Some risk factors and coindicators for inadequate money supplies are:

  • issuance of scrip
  • periods of inflation with little coinage
  • transactors complaining about sparse cash
  • businesspeople storing more of their worth in goods
  • being in a colony or frontier with no local coinage

Upvote:5

Sketch answer: Money can be used for small scale trade (grocery shopping), wages, long distance trade and to store value. I differ two scales of trade because I believe the needs of a merchant managing shipping between Venice and Damascus are different enough from those of a piper buying bread & beer. We can look at these four uses for a given time and place:

  • Shopping: Did people usually pay directly in coin, or did they use tally sticks, buckskins, or other forms of cashless payment?
  • Wages: Was labor paid in goods or coin? Was labor even wage labor or managed differently, like corvee?
  • Trade: IOUs between traders? I read somewhere that these where used extensively in pre-modern times, don't have the source now.
  • Store of value: From an older answer by Samuel Russel, about European middle ages:

    A few families would have concentrated wealth, but this wouldn't be liquid capital, it would be static textiles used for display, or cloths. We know this from the viciousness with which churchmen and nobles forced "sumptuary" laws on rich town dwellers to stop them from wearing hats too big, cloaks with too many folds, or shoes that were too long.

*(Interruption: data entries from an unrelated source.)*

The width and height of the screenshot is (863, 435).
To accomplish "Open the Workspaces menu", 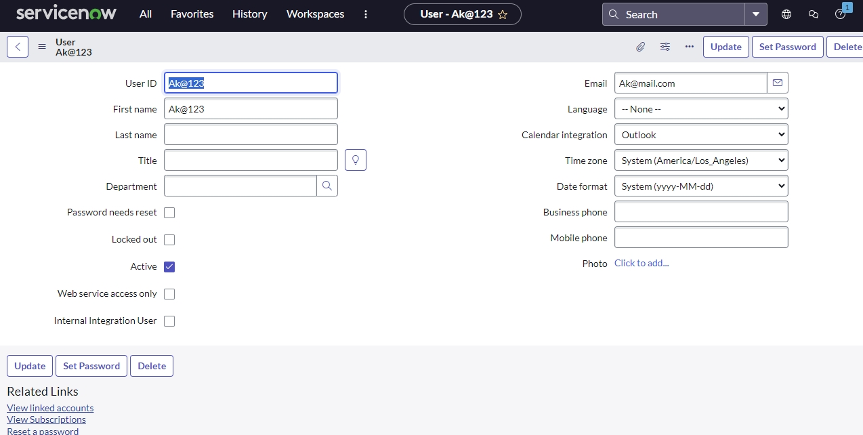I will pos(315,14).
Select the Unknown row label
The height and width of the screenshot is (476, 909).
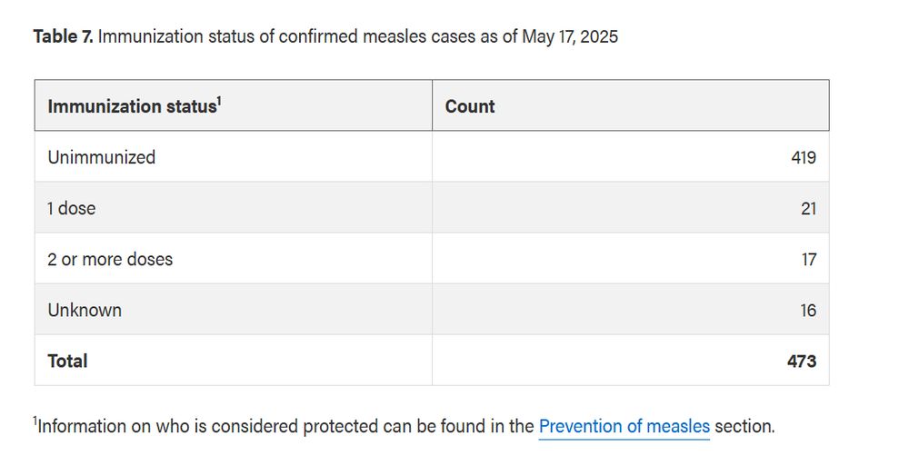[x=85, y=311]
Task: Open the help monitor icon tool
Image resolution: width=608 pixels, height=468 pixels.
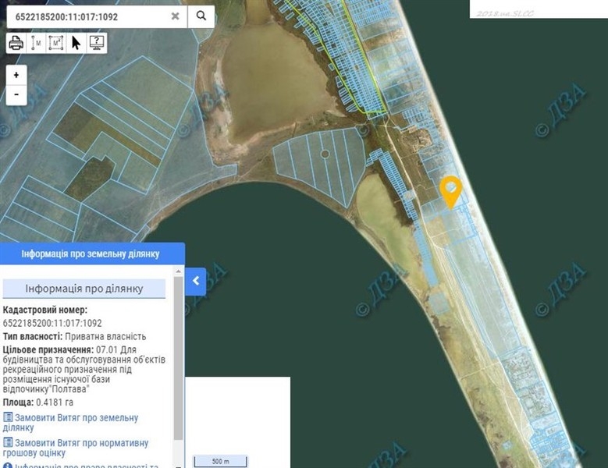Action: coord(97,43)
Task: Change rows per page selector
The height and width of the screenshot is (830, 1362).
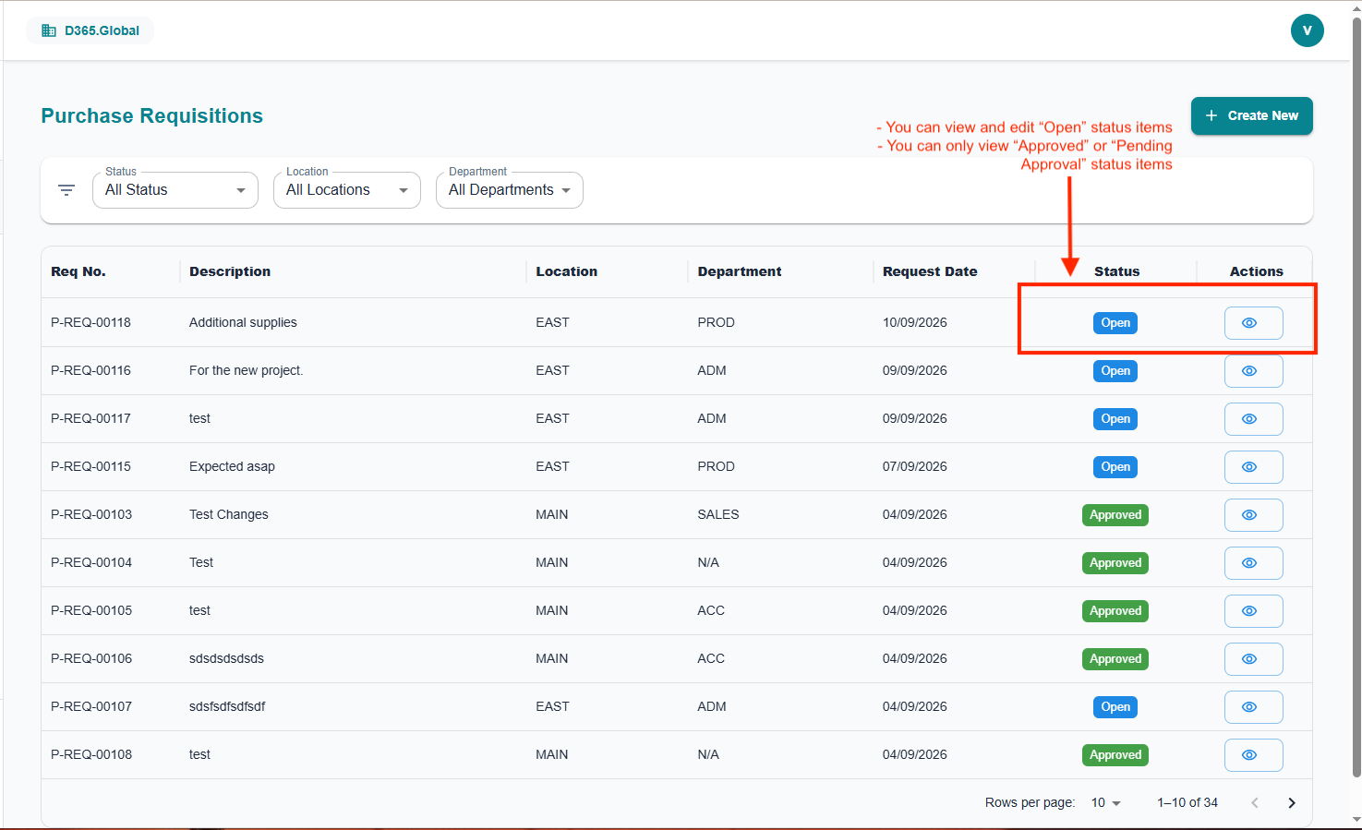Action: pyautogui.click(x=1105, y=803)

In a medieval society, there were fewer less transactions requiring money: Up until the 19th century, the majority (one figure: 80%) of a poor person's income would be spent on food. When the majority (ballpark: 80% for middle ages, likely too low) are peasants, producing their own food plus tax, you have ~60% of likely transactions taking place within one household. Money supply becomes more important, the more transactions take place between people who don't know each other & the less closed an economy is.

When investigating this question, I believe you arrive quickly at a chicken and egg question - did changed, modernized social relationships necessitate more money (and thus encourage the plunder of the new world) or did the money supply fuel an economic transformation? This would be economic theory and I won't go into that here. But I think if you look at the use (or not!) of cashless payment system, you have a hint of the people then and there saw their money supply as adequate.